_Task to complete_. Starting with the line that contains "Task: Select the ruler distance tool" and going on through the line that contains "coord(535,513)", present those lines as a numbered list with blank lines skipped. Leave the pictures out of the list.
** begin Data rows **
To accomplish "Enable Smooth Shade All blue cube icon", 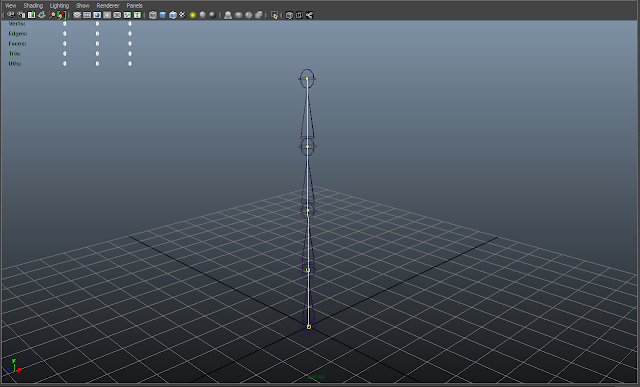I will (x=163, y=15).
** end Data rows **
** begin Data rows **
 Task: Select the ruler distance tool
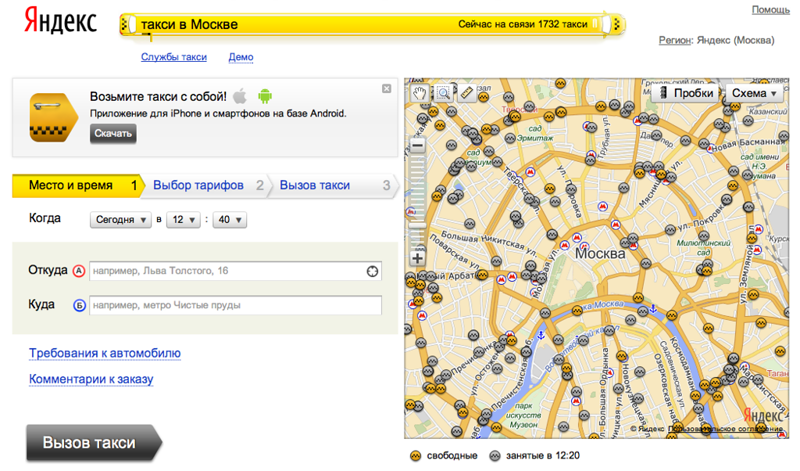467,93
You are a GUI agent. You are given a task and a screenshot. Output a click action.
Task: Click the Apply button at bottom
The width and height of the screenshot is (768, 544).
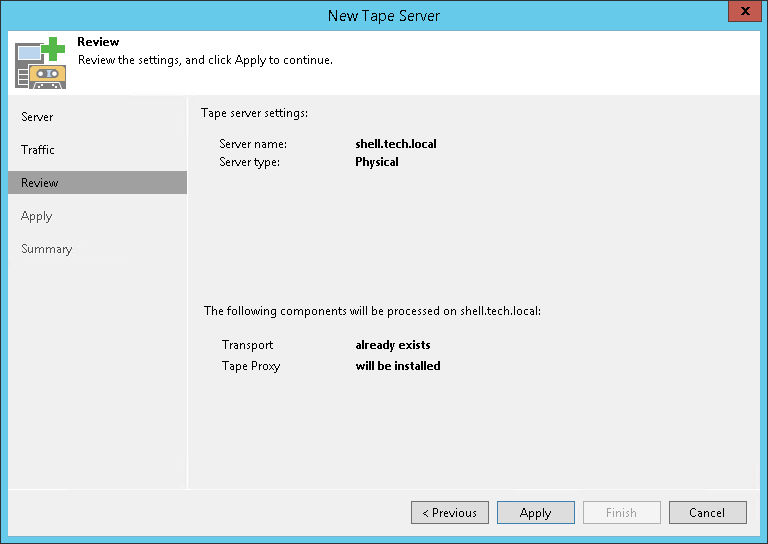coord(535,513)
** end Data rows **
_Finished exercise_.
1.  Task: Select the ruler distance tool
2. 467,93
3. You are a GUI agent. You are given a task and a screenshot. Output a click action.
4. Task: Click the Apply button at bottom
5. The width and height of the screenshot is (768, 544).
6. coord(535,513)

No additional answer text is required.